> [WHAT IS BEING ASKED]: A word-for-word restatement of every entry is what is needed here.

*** Opening of PROVIDED DATA ***

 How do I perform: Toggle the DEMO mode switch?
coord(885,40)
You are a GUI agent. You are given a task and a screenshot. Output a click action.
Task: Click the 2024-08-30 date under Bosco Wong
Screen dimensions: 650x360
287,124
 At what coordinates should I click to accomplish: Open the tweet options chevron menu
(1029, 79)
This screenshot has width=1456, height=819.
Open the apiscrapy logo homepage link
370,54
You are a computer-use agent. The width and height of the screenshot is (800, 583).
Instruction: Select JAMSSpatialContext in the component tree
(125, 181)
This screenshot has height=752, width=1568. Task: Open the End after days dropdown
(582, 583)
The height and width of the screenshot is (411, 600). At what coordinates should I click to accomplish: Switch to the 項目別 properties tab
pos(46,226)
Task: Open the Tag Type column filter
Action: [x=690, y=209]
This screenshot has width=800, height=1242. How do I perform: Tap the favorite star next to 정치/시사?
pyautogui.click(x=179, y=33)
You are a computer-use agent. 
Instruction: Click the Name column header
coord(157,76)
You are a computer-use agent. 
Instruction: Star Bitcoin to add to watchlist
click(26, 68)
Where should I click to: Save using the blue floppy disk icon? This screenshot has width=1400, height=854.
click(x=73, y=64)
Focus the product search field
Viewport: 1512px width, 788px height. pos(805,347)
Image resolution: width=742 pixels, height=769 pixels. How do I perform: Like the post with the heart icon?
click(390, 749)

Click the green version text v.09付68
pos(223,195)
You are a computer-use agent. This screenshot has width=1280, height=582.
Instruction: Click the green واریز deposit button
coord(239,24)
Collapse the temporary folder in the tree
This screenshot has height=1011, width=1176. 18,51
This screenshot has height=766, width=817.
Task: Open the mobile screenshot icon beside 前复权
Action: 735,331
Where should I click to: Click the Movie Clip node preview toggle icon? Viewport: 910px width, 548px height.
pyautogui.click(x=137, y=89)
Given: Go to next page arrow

*** Close of PROVIDED DATA ***

> [EXERCISE SOLUTION]:
 How do I perform: Toggle the DEMO mode switch?
coord(885,40)
You are a GUI agent. You are given a task and a screenshot. Output a click action.
Task: Click the 2024-08-30 date under Bosco Wong
Screen dimensions: 650x360
287,124
 At what coordinates should I click to accomplish: Open the tweet options chevron menu
(1029, 79)
This screenshot has width=1456, height=819.
Open the apiscrapy logo homepage link
370,54
You are a computer-use agent. The width and height of the screenshot is (800, 583).
Instruction: Select JAMSSpatialContext in the component tree
(125, 181)
This screenshot has height=752, width=1568. Task: Open the End after days dropdown
(582, 583)
The height and width of the screenshot is (411, 600). At what coordinates should I click to accomplish: Switch to the 項目別 properties tab
pos(46,226)
Task: Open the Tag Type column filter
Action: [x=690, y=209]
This screenshot has width=800, height=1242. How do I perform: Tap the favorite star next to 정치/시사?
pyautogui.click(x=179, y=33)
You are a computer-use agent. 
Instruction: Click the Name column header
coord(157,76)
You are a computer-use agent. 
Instruction: Star Bitcoin to add to watchlist
click(26, 68)
Where should I click to: Save using the blue floppy disk icon? This screenshot has width=1400, height=854.
click(x=73, y=64)
Focus the product search field
Viewport: 1512px width, 788px height. pos(805,347)
Image resolution: width=742 pixels, height=769 pixels. How do I perform: Like the post with the heart icon?
click(390, 749)

Click the green version text v.09付68
pos(223,195)
You are a computer-use agent. This screenshot has width=1280, height=582.
Instruction: Click the green واریز deposit button
coord(239,24)
Collapse the temporary folder in the tree
This screenshot has height=1011, width=1176. 18,51
This screenshot has height=766, width=817.
Task: Open the mobile screenshot icon beside 前复权
Action: 735,331
Where should I click to: Click the Movie Clip node preview toggle icon? Viewport: 910px width, 548px height.
pyautogui.click(x=137, y=89)
Given: Go to next page arrow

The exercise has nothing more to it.